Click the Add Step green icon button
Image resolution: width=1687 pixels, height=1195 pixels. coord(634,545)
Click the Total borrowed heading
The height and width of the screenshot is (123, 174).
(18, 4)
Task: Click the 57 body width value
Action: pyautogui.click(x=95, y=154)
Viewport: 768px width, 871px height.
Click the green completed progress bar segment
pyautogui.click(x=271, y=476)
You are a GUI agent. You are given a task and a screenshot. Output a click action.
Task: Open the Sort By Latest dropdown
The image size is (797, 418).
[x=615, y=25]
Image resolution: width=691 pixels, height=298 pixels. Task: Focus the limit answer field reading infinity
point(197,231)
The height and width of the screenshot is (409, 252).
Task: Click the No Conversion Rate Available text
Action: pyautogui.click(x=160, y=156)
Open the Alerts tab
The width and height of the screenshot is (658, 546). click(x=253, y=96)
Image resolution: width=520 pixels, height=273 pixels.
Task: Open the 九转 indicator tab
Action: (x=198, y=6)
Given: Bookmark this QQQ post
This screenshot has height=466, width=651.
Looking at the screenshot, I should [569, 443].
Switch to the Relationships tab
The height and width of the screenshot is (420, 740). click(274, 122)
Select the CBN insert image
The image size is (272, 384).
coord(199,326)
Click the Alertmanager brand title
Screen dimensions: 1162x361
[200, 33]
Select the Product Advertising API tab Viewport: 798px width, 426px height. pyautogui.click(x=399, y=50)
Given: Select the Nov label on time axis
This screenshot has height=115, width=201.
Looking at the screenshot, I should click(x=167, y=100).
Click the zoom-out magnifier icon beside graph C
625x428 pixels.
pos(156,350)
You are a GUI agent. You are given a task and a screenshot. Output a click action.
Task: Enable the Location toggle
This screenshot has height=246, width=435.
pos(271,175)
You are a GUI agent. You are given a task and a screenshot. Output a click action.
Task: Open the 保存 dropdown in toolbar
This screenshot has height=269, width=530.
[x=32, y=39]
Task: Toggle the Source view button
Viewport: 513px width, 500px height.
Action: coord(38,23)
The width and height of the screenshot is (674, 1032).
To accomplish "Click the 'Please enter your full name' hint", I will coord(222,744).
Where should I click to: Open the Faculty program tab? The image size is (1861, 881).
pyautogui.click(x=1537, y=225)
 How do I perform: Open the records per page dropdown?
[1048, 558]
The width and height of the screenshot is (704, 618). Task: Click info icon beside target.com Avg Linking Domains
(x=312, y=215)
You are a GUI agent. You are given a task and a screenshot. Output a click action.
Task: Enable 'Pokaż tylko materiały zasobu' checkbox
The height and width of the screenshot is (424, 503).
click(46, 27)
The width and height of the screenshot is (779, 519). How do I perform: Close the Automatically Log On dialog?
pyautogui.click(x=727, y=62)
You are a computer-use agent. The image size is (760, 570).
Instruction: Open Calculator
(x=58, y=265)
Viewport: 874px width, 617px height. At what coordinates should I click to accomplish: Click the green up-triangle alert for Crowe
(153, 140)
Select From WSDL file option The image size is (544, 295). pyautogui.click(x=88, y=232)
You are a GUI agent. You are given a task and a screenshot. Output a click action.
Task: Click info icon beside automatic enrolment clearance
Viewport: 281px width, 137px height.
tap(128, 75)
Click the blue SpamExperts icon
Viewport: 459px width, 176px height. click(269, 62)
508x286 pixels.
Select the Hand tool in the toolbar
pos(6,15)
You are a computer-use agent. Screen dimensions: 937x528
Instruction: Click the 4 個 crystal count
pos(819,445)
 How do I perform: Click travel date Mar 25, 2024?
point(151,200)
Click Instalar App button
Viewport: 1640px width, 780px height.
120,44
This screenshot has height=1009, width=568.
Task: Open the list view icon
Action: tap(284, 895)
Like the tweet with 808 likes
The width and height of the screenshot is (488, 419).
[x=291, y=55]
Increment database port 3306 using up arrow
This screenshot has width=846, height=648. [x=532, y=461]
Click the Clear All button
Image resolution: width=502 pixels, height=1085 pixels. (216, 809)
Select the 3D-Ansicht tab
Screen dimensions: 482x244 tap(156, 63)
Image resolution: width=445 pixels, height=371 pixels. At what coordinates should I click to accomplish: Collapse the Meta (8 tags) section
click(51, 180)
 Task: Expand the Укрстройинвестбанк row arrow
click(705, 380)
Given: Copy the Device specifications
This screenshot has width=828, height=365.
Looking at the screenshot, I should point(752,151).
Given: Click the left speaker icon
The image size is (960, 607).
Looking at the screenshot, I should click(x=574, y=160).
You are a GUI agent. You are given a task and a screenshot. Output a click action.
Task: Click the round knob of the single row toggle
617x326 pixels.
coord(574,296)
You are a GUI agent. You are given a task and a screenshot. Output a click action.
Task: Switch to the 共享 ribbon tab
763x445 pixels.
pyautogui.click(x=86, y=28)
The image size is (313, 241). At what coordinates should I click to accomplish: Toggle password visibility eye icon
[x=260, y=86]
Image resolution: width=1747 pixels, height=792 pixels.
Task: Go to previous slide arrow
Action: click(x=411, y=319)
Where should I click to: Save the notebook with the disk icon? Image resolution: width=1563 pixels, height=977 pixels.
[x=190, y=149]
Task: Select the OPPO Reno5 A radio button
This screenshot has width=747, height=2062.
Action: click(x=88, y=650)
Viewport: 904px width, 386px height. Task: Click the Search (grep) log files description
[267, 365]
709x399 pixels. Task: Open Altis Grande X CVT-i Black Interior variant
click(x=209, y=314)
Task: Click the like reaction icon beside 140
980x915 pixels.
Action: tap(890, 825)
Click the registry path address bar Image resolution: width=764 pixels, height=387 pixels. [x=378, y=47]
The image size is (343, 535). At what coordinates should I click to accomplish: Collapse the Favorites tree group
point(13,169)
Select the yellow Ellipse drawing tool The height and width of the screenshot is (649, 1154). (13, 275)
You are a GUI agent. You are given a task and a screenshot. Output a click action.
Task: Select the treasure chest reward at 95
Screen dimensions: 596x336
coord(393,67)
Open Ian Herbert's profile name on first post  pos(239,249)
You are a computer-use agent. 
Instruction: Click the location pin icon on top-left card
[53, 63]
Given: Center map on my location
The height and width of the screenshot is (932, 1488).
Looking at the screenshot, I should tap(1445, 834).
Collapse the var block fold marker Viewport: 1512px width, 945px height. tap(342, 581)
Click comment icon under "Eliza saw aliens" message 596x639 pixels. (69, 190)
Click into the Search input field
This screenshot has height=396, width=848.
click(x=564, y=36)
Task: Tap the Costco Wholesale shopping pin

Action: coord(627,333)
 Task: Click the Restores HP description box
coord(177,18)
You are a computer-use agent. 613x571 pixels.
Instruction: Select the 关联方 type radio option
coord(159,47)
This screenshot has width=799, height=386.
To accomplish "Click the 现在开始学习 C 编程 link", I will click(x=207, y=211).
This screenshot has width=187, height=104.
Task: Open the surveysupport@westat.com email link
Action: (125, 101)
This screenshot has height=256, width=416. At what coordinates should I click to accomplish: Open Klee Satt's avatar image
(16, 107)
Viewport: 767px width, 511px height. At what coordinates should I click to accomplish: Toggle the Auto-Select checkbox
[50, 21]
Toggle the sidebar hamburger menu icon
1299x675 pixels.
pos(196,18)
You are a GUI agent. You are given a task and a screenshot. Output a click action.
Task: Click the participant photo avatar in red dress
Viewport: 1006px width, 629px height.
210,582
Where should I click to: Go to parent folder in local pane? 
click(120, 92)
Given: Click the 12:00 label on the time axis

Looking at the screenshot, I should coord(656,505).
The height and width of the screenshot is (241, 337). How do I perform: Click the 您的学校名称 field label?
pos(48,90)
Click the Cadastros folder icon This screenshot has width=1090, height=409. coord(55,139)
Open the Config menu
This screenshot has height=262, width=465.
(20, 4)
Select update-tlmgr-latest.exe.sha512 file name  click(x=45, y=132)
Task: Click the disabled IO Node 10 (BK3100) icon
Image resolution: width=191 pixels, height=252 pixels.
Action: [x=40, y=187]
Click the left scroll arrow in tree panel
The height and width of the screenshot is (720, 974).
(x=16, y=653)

-- PROBLEM TO WORK ON --
Lines containing the word "name" must be found in the data above and copied.

-- EXERCISE SOLUTION --
To accomplish "Click the 'Please enter your full name' hint", I will coord(222,744).
Open Ian Herbert's profile name on first post  pos(239,249)
Select update-tlmgr-latest.exe.sha512 file name  click(x=45, y=132)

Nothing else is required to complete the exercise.